# 04 - Streaming Aggregations

## Overview
This notebook performs streaming aggregations on the transformed transaction data using Spark SQL.

## Aggregation Patterns
Structured Streaming supports two main aggregation patterns:

1. **Stateless Aggregations**: Simple groupBy operations without time windows
2. **Stateful Aggregations**: Time-windowed aggregations that maintain state across micro-batches

## Use Cases
- Real-time KPIs and metrics
- Windowed analytics (hourly, daily)
- Customer behavior analysis
- Revenue tracking by segment

## Output Modes
- **Complete**: Output entire result table (used for aggregations without watermarks)
- **Update**: Output only rows that changed
- **Append**: Output only new rows (requires watermarking for aggregations)

In [None]:
# Import required libraries
from pyspark.sql import SparkSession
from pathlib import Path
import os

## Initialize Spark Session

In [None]:
# Get existing Spark session or create new one
try:
    spark = SparkSession.getActiveSession()
    if spark is None:
        raise Exception("No active session")
    print("Using existing Spark session")
except:
    spark = SparkSession.builder \
        .appName("TransactionStreamingETL") \
        .master("local[*]") \
        .config("spark.sql.streaming.schemaInference", "false") \
        .config("spark.sql.shuffle.partitions", "4") \
        .getOrCreate()
    print("Created new Spark session")

spark.sparkContext.setLogLevel("WARN")
print(f"Spark Version: {spark.version}")

## Configure Paths

In [None]:
# Configure paths
BASE_DIR = Path(os.path.abspath('')).parent
SQL_DIR = BASE_DIR / 'sql'
INPUT_DIR = str(BASE_DIR / 'data' / 'input')
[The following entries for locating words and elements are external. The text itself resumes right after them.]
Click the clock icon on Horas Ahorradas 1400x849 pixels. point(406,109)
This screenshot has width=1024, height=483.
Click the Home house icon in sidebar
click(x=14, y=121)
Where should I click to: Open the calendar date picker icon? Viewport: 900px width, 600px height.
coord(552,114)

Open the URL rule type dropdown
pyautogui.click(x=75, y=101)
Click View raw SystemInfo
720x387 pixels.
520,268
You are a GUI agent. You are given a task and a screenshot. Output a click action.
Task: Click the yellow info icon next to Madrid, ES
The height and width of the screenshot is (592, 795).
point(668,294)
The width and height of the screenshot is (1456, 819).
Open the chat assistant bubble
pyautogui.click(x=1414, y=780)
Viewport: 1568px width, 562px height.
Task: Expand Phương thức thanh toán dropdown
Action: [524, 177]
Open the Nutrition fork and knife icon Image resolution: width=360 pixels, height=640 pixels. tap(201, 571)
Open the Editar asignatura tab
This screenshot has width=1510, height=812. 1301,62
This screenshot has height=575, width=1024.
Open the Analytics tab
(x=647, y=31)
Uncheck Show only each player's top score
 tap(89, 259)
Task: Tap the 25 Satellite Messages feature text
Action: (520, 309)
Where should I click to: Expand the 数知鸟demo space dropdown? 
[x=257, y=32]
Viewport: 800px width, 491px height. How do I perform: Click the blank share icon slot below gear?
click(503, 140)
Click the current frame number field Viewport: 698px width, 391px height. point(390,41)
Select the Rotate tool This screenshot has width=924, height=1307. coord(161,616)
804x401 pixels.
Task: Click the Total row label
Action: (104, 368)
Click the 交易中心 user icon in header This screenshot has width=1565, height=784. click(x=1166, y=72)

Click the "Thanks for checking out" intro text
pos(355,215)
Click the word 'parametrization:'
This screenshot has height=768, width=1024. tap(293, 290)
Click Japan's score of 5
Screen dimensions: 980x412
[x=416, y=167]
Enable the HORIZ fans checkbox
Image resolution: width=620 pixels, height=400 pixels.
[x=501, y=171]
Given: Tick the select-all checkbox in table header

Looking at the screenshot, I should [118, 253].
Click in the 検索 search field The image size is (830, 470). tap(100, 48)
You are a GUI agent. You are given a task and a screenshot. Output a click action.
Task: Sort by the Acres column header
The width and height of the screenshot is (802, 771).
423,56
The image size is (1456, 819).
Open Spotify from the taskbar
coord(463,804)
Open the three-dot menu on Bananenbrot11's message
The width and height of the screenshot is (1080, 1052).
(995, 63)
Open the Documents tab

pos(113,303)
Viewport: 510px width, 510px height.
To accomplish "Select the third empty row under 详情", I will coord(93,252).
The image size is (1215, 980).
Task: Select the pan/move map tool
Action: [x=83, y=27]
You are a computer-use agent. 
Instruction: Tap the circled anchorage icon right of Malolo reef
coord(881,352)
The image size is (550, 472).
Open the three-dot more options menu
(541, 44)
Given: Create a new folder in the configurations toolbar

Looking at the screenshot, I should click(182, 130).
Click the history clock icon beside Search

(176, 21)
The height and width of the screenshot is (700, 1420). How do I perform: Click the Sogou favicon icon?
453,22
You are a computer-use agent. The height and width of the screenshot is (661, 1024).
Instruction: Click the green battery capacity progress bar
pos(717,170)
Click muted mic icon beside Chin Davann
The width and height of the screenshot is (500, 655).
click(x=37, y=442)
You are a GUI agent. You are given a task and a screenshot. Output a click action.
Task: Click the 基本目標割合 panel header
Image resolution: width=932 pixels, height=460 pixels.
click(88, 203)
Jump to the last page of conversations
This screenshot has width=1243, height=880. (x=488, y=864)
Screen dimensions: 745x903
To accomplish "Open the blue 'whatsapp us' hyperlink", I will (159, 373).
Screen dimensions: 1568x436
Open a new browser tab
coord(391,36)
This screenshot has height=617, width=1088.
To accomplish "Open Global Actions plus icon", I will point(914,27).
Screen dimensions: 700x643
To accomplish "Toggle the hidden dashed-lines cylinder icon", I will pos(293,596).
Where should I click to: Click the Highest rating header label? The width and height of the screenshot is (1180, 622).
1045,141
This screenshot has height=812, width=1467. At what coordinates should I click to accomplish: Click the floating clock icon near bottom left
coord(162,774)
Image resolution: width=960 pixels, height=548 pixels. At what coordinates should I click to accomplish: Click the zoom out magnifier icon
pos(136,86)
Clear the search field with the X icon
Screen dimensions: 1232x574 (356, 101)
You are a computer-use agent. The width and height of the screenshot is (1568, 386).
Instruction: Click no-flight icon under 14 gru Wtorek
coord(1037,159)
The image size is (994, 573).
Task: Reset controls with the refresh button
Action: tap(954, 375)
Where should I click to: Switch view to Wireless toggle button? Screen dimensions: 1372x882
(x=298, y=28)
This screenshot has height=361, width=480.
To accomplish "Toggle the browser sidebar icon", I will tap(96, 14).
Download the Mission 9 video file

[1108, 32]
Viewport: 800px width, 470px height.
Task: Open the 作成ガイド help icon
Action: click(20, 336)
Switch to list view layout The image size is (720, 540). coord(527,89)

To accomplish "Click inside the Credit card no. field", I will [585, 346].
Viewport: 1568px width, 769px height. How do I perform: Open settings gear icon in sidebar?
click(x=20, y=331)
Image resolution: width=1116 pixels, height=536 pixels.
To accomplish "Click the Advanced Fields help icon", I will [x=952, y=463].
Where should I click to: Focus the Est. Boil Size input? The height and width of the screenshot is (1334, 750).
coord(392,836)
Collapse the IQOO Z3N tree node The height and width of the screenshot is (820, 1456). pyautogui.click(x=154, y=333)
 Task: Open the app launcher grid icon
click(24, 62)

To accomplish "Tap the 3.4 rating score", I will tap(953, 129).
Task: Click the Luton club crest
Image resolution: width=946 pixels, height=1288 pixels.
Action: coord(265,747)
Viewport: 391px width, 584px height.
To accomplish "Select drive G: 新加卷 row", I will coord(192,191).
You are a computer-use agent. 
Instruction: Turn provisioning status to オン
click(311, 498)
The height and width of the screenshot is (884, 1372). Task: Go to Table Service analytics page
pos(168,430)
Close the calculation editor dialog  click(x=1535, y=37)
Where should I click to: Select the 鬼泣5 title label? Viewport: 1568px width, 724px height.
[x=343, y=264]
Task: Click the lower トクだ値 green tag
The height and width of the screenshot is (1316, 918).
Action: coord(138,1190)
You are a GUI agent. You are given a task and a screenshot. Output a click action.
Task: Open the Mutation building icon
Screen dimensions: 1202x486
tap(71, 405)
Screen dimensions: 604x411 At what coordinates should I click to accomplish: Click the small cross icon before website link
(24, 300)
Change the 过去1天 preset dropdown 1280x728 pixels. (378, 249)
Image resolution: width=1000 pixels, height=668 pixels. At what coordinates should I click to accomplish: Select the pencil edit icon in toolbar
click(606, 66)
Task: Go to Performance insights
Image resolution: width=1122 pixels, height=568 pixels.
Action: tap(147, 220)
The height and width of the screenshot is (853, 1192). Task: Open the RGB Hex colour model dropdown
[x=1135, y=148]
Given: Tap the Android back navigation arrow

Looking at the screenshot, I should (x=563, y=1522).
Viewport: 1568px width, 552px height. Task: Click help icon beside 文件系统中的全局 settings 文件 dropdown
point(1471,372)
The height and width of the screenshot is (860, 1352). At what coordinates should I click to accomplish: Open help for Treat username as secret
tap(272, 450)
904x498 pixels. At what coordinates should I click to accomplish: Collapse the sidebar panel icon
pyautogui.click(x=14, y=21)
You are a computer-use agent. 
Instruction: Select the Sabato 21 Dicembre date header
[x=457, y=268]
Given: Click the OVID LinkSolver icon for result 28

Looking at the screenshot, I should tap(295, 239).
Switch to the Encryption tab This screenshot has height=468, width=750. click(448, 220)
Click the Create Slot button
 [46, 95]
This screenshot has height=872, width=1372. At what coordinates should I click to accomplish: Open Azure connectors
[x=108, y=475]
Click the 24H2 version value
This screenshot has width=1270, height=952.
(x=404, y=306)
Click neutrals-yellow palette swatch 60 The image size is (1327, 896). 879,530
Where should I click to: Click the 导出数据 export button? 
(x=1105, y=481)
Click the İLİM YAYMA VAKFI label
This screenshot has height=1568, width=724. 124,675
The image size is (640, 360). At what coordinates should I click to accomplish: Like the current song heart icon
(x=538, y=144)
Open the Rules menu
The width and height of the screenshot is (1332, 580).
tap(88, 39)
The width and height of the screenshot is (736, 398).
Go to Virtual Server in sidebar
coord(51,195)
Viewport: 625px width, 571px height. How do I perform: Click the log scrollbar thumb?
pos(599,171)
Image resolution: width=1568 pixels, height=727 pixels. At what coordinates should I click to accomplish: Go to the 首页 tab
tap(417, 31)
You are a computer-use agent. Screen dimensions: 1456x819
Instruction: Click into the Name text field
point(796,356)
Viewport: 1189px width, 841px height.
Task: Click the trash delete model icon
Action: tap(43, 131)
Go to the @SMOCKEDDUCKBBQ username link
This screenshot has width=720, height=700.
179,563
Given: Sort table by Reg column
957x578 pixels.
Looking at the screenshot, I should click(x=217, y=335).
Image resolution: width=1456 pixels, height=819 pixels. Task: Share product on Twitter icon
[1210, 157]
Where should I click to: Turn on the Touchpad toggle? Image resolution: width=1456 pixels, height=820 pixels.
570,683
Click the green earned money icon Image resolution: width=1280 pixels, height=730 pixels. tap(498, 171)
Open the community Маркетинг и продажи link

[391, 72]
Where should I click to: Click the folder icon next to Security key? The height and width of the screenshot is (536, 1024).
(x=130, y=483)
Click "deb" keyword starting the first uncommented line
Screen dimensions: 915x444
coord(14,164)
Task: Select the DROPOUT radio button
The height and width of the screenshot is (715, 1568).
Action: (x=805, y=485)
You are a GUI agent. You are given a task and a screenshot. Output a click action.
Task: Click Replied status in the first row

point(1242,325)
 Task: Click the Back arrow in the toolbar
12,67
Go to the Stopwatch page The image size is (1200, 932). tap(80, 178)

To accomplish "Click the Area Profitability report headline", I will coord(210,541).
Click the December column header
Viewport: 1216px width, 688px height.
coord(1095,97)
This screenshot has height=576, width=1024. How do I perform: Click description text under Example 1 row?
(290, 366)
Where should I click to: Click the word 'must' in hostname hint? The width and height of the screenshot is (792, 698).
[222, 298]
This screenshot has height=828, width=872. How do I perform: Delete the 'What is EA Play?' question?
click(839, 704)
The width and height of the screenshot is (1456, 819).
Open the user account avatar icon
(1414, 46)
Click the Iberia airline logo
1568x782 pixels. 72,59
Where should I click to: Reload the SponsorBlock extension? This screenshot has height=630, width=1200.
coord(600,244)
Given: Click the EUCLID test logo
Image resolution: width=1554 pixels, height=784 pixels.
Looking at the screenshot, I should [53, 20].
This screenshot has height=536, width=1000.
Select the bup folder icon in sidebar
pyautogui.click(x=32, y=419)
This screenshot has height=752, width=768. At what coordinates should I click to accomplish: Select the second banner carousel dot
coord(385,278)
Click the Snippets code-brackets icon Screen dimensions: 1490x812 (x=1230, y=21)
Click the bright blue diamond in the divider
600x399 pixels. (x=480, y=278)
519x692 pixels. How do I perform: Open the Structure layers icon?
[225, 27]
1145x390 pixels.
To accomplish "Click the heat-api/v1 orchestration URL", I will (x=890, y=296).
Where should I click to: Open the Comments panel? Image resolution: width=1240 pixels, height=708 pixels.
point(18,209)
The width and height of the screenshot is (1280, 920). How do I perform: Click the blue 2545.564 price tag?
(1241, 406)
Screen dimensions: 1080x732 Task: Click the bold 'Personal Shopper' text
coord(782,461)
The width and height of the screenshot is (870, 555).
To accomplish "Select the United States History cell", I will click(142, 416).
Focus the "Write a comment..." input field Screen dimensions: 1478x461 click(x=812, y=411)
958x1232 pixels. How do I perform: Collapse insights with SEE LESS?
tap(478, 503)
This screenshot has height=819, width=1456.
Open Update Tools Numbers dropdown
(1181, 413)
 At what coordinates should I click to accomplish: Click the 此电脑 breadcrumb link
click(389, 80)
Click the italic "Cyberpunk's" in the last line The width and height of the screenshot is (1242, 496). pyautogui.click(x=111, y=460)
print(f"SQL Directory: {SQL_DIR}")
print(f"Input Directory: {INPUT_DIR}")

## Ensure Transformed View Exists

Verify that the transformed_transactions view is available from the previous notebook.

In [None]:
from pyspark.sql.types import StructType, StructField, StringType, DoubleType, IntegerType

# Check if transformed view exists
existing_views = [table.name for table in spark.catalog.listTables() if table.isTemporary]

if 'transformed_transactions' not in existing_views:
    print("Setting up data pipeline from scratch...")
    
    # Define schema
    transaction_schema = StructType([
        StructField("transaction_id", StringType(), False),
        StructField("user_id", StringType(), False),
        StructField("product_id", StringType(), False),
        StructField("product_category", StringType(), True),
        StructField("amount", DoubleType(), False),
        StructField("quantity", IntegerType(), False),
        StructField("payment_method", StringType(), True),
        StructField("status", StringType(), False),
        StructField("event_time", StringType(), False),
        StructField("country_code", StringType(), True),
        StructField("discount_percent", DoubleType(), True),
        StructField("customer_segment", StringType(), True)
    ])
    
    # Create raw stream
    raw_stream = spark.readStream \
        .format("csv") \
        .schema(transaction_schema) \
        .option("header", "true") \
        .option("maxFilesPerTrigger", 1) \
        .load(INPUT_DIR)
    
    raw_stream.createOrReplaceTempView("raw_transactions")
    
    # Load and apply transformations
    with open(SQL_DIR / 'transformations.sql', 'r') as f:
        transformation_sql = f.read()
    
    transformed_stream = spark.sql(transformation_sql)
    transformed_stream.createOrReplaceTempView("transformed_transactions")
    
    print("Pipeline setup complete")
else:
    print("Using existing 'transformed_transactions' view")

## Load Aggregation SQL

Load aggregation queries from the external SQL file.

In [None]:
# Load SQL from external file
sql_file_path = SQL_DIR / 'aggregations.sql'

with open(sql_file_path, 'r') as f:
    aggregation_sql = f.read()

print(f"Loaded SQL from: {sql_file_path}")
print(f"\nSQL Query ({len(aggregation_sql)} characters):")
print("=" * 80)
print(aggregation_sql)
print("=" * 80)

## Execute Aggregation Query

Apply the SQL aggregation to create streaming analytics.

In [None]:
# Execute aggregation SQL
aggregated_stream = spark.sql(aggregation_sql)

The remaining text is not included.